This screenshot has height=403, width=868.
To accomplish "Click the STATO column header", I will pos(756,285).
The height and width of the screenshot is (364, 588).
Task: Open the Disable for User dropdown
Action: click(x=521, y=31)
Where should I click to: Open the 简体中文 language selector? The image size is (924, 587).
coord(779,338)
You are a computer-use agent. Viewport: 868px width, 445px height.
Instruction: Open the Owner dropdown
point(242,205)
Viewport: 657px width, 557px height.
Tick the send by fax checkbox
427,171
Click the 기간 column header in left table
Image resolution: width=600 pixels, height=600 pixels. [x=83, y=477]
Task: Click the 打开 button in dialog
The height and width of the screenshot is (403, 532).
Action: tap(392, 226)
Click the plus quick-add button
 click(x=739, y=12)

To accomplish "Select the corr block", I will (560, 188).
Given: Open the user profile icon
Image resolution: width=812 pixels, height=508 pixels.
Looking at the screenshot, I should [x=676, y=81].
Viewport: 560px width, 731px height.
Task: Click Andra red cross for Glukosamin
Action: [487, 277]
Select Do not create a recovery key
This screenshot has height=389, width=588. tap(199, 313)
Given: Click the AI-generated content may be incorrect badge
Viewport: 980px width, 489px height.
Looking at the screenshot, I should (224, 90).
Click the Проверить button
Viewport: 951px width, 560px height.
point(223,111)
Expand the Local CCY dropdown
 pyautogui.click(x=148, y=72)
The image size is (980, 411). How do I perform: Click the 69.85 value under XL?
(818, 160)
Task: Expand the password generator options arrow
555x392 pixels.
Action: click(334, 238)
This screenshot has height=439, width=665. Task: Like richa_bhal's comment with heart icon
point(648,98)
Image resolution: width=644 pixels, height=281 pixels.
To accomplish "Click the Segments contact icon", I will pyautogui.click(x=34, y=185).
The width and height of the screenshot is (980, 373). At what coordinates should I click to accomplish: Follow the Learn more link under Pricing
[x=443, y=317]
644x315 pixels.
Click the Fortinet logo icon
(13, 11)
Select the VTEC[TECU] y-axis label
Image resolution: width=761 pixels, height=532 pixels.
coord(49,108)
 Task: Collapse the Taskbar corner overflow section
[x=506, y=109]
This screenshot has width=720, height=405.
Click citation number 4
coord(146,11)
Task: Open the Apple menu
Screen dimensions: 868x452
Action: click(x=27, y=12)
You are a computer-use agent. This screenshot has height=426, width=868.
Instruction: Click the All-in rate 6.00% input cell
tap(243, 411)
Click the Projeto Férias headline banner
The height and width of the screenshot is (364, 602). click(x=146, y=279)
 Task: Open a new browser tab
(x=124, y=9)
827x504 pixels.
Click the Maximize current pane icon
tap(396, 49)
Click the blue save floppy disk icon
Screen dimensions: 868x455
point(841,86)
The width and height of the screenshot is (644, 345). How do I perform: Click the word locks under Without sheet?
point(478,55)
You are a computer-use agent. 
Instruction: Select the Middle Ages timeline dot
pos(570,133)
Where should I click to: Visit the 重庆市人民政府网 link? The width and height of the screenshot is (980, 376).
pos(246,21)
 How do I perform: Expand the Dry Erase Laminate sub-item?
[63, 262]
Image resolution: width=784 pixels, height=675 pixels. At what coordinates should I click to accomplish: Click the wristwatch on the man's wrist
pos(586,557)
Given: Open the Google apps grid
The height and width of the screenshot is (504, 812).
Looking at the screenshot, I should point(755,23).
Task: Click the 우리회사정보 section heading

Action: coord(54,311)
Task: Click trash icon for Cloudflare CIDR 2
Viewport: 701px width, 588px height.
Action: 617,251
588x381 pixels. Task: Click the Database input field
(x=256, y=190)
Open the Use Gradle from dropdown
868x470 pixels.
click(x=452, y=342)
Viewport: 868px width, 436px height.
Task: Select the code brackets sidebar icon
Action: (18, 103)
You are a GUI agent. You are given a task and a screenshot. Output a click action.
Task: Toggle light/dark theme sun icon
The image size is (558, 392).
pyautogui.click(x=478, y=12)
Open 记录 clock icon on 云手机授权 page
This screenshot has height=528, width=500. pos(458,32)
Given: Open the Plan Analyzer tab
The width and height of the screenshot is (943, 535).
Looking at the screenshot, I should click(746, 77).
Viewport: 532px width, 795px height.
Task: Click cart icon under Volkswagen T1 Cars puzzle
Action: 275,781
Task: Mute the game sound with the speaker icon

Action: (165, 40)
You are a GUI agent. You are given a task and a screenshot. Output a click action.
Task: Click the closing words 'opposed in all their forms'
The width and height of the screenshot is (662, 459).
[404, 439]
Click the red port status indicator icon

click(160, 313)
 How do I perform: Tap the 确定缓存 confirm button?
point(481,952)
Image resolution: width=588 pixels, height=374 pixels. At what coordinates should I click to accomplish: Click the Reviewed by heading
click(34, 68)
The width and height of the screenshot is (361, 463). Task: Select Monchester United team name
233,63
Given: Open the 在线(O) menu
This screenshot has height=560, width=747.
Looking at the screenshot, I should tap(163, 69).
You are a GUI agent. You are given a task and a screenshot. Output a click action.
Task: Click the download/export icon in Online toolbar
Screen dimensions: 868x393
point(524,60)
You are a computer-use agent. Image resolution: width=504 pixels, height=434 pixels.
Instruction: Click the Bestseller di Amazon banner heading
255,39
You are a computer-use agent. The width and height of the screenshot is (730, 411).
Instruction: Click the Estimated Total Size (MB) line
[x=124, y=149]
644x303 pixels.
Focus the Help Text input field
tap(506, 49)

◆ ◆ ◆ ◆ ◆

EXERCISE INSTRUCTIONS: Each record is to be restated word for word.

RESULT OF THE TASK:
This screenshot has height=403, width=868.
To accomplish "Click the STATO column header", I will pos(756,285).
The height and width of the screenshot is (364, 588).
Task: Open the Disable for User dropdown
Action: click(x=521, y=31)
Where should I click to: Open the 简体中文 language selector? The image size is (924, 587).
coord(779,338)
You are a computer-use agent. Viewport: 868px width, 445px height.
Instruction: Open the Owner dropdown
point(242,205)
Viewport: 657px width, 557px height.
Tick the send by fax checkbox
427,171
Click the 기간 column header in left table
Image resolution: width=600 pixels, height=600 pixels. [x=83, y=477]
Task: Click the 打开 button in dialog
The height and width of the screenshot is (403, 532).
Action: tap(392, 226)
Click the plus quick-add button
 click(x=739, y=12)

To accomplish "Select the corr block", I will (560, 188).
Given: Open the user profile icon
Image resolution: width=812 pixels, height=508 pixels.
Looking at the screenshot, I should [x=676, y=81].
Viewport: 560px width, 731px height.
Task: Click Andra red cross for Glukosamin
Action: [487, 277]
Select Do not create a recovery key
This screenshot has height=389, width=588. tap(199, 313)
Given: Click the AI-generated content may be incorrect badge
Viewport: 980px width, 489px height.
Looking at the screenshot, I should (224, 90).
Click the Проверить button
Viewport: 951px width, 560px height.
point(223,111)
Expand the Local CCY dropdown
 pyautogui.click(x=148, y=72)
The image size is (980, 411). How do I perform: Click the 69.85 value under XL?
(818, 160)
Task: Expand the password generator options arrow
555x392 pixels.
Action: click(334, 238)
This screenshot has height=439, width=665. Task: Like richa_bhal's comment with heart icon
point(648,98)
Image resolution: width=644 pixels, height=281 pixels.
To accomplish "Click the Segments contact icon", I will pyautogui.click(x=34, y=185).
The width and height of the screenshot is (980, 373). At what coordinates should I click to accomplish: Follow the Learn more link under Pricing
[x=443, y=317]
644x315 pixels.
Click the Fortinet logo icon
(13, 11)
Select the VTEC[TECU] y-axis label
Image resolution: width=761 pixels, height=532 pixels.
coord(49,108)
 Task: Collapse the Taskbar corner overflow section
[x=506, y=109]
This screenshot has width=720, height=405.
Click citation number 4
coord(146,11)
Task: Open the Apple menu
Screen dimensions: 868x452
Action: click(x=27, y=12)
You are a computer-use agent. This screenshot has height=426, width=868.
Instruction: Click the All-in rate 6.00% input cell
tap(243, 411)
Click the Projeto Férias headline banner
The height and width of the screenshot is (364, 602). click(x=146, y=279)
 Task: Open a new browser tab
(x=124, y=9)
827x504 pixels.
Click the Maximize current pane icon
tap(396, 49)
Click the blue save floppy disk icon
Screen dimensions: 868x455
point(841,86)
The width and height of the screenshot is (644, 345). How do I perform: Click the word locks under Without sheet?
point(478,55)
You are a computer-use agent. 
Instruction: Select the Middle Ages timeline dot
pos(570,133)
Where should I click to: Visit the 重庆市人民政府网 link? The width and height of the screenshot is (980, 376).
pos(246,21)
 How do I perform: Expand the Dry Erase Laminate sub-item?
[63, 262]
Image resolution: width=784 pixels, height=675 pixels. At what coordinates should I click to accomplish: Click the wristwatch on the man's wrist
pos(586,557)
Given: Open the Google apps grid
The height and width of the screenshot is (504, 812).
Looking at the screenshot, I should point(755,23).
Task: Click the 우리회사정보 section heading

Action: coord(54,311)
Task: Click trash icon for Cloudflare CIDR 2
Viewport: 701px width, 588px height.
Action: 617,251
588x381 pixels. Task: Click the Database input field
(x=256, y=190)
Open the Use Gradle from dropdown
868x470 pixels.
click(x=452, y=342)
Viewport: 868px width, 436px height.
Task: Select the code brackets sidebar icon
Action: (18, 103)
You are a GUI agent. You are given a task and a screenshot. Output a click action.
Task: Toggle light/dark theme sun icon
The image size is (558, 392).
pyautogui.click(x=478, y=12)
Open 记录 clock icon on 云手机授权 page
This screenshot has height=528, width=500. pos(458,32)
Given: Open the Plan Analyzer tab
The width and height of the screenshot is (943, 535).
Looking at the screenshot, I should click(746, 77).
Viewport: 532px width, 795px height.
Task: Click cart icon under Volkswagen T1 Cars puzzle
Action: 275,781
Task: Mute the game sound with the speaker icon

Action: (165, 40)
You are a GUI agent. You are given a task and a screenshot. Output a click action.
Task: Click the closing words 'opposed in all their forms'
The width and height of the screenshot is (662, 459).
[404, 439]
Click the red port status indicator icon

click(160, 313)
 How do I perform: Tap the 确定缓存 confirm button?
point(481,952)
Image resolution: width=588 pixels, height=374 pixels. At what coordinates should I click to accomplish: Click the Reviewed by heading
click(34, 68)
The width and height of the screenshot is (361, 463). Task: Select Monchester United team name
233,63
Given: Open the 在线(O) menu
This screenshot has height=560, width=747.
Looking at the screenshot, I should tap(163, 69).
You are a GUI agent. You are given a task and a screenshot. Output a click action.
Task: Click the download/export icon in Online toolbar
Screen dimensions: 868x393
point(524,60)
You are a computer-use agent. Image resolution: width=504 pixels, height=434 pixels.
Instruction: Click the Bestseller di Amazon banner heading
255,39
You are a computer-use agent. The width and height of the screenshot is (730, 411).
Instruction: Click the Estimated Total Size (MB) line
[x=124, y=149]
644x303 pixels.
Focus the Help Text input field
tap(506, 49)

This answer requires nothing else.